[Beowulf] Configuration Management and Monitoring of a Debian Etch Beowulf Cluster

Wed Sep 12 06:16:01 PDT 2007

Hi,

> I've managed to put together a simple 2-node cluster using Debian etch ,
> OpenMPI , FAI & Cfengine.

do you mean 2 nodes + 1 server? or 1 server and 1 node?

> I'm looking for ideas that can help me with building a better
> self-healing cluster. Right now I'm making rule files for cfengine and
> would acknowledge any input on sample files and important configurations
> that need to be made for the cluster's health. (Although it's
> site-specific but I'm sure I can get good hints out of them)

since everything depends on your configuration... since every cluster is
different, no clue can be given there...

Here is what I think anyway: FAI is a good point to start with: you can
so have a fully automated install to start with on all your nodes, then
incrementally grow from it with cfengine, BUT if you intend to use your
cluster for a long period of time, it is a big bargain to think about
restarting from FAI (so zero data on the disk and a brand new install):
an image based deployment system would be more efficient.

Start with FAI -> fresh install -> increment update with cfengine

then manage some snapshots of the system with image based deployment
system and synchronize your nodes from time to time with a fresh
deployment of the last snapshot.

It costs less in term of time, and ressource consumption than starting
from scratch, moreover recovery is faster (and safer) than replaying the
full process from start.

If you are using debian, you have to be sure your packages repository is
synchronized for all your nodes (between 2 cluster snapshots), so
setting an apt-cacher for your cluster (or a more general http proxy
server), will allow you to enforce package synchronization for your
cluster, and a fair use of access to the external debian repository).
OK, this is really important for huge clusters, but all the clusters are
conveived to grow.

This is critical since replaying asynchronously some packages install
can lead you to many different results (and lots of failures).

> However I'd also be glad to see if you have any monitoring system in
> mind that can cooperate with cfengine in the maintenance job.
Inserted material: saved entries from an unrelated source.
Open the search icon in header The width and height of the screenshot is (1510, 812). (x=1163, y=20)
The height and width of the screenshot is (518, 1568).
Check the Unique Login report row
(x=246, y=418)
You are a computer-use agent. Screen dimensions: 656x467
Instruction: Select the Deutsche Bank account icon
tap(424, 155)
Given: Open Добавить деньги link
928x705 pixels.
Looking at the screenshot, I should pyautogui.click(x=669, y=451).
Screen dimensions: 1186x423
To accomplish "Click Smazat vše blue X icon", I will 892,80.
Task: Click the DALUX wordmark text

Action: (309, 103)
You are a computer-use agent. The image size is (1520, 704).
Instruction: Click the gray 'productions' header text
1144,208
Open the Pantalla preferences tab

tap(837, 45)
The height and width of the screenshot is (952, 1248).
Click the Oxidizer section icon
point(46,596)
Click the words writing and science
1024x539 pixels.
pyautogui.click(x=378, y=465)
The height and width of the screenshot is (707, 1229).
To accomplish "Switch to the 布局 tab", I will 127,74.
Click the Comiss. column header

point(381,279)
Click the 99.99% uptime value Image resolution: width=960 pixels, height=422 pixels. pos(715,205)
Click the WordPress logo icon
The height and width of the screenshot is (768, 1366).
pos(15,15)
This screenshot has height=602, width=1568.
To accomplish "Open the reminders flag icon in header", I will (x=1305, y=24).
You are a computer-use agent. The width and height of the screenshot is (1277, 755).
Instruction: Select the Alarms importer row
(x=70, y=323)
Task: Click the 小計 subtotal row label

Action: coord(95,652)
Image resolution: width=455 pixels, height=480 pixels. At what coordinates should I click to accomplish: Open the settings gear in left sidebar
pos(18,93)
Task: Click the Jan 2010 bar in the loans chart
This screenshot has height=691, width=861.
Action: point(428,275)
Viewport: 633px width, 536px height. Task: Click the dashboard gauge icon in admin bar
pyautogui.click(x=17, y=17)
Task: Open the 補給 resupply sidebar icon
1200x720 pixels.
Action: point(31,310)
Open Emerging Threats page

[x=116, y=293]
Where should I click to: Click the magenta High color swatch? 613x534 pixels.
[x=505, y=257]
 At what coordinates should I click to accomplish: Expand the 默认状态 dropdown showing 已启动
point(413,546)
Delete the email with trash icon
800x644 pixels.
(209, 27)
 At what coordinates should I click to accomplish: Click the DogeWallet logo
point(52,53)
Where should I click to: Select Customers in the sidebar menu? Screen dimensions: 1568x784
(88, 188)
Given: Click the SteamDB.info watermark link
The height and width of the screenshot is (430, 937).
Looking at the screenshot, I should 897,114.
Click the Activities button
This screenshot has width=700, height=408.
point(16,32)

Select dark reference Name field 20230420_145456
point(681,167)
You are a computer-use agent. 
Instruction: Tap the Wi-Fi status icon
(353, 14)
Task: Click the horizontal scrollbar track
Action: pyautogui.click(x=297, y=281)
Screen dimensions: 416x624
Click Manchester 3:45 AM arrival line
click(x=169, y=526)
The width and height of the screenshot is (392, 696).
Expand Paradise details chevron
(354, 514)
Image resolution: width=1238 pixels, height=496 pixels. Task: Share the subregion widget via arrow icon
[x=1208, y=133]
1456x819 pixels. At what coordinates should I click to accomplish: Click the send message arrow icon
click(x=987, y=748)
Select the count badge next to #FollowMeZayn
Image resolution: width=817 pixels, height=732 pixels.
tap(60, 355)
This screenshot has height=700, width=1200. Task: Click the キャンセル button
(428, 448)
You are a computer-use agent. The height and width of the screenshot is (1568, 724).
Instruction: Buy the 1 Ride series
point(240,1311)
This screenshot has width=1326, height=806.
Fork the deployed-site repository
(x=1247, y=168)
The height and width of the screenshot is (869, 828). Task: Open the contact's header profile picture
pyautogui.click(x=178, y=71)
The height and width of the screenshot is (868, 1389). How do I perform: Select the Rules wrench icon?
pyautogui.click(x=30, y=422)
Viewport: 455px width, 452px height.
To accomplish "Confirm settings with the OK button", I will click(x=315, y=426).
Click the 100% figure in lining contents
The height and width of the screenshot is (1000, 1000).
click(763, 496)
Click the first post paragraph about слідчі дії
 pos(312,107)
I've
> looked briefly into Ganglia and Nagios so far. It seems Ganglia is
> mostly meant for large (groups of) clusters and focuses on hw resources.
> Nagios seems to be better-suited for my job, but the gurus at cfengine
> mailing list believe that cfenvd & cfexecd can provide equal monitoring
> & recovery capability (in terms of response time).
> What's your take on either of them?

Ganglia is OK, and can be used to quickly check your cluster usage,
nagios deal with critical services for the cluster (NFS, DNS, DHCP
server, TFTP...). Be carefull about the load added to your network with
all the monitoring tools you are setting up (using cfenvd & cfexecd
could give you better control of the additional charge on your
infrastructure).
To monitor the cluster status, you should use your batch scheduler
interface (to look for free nodes, dead ones...).

Hope this helped,

Julien Leduc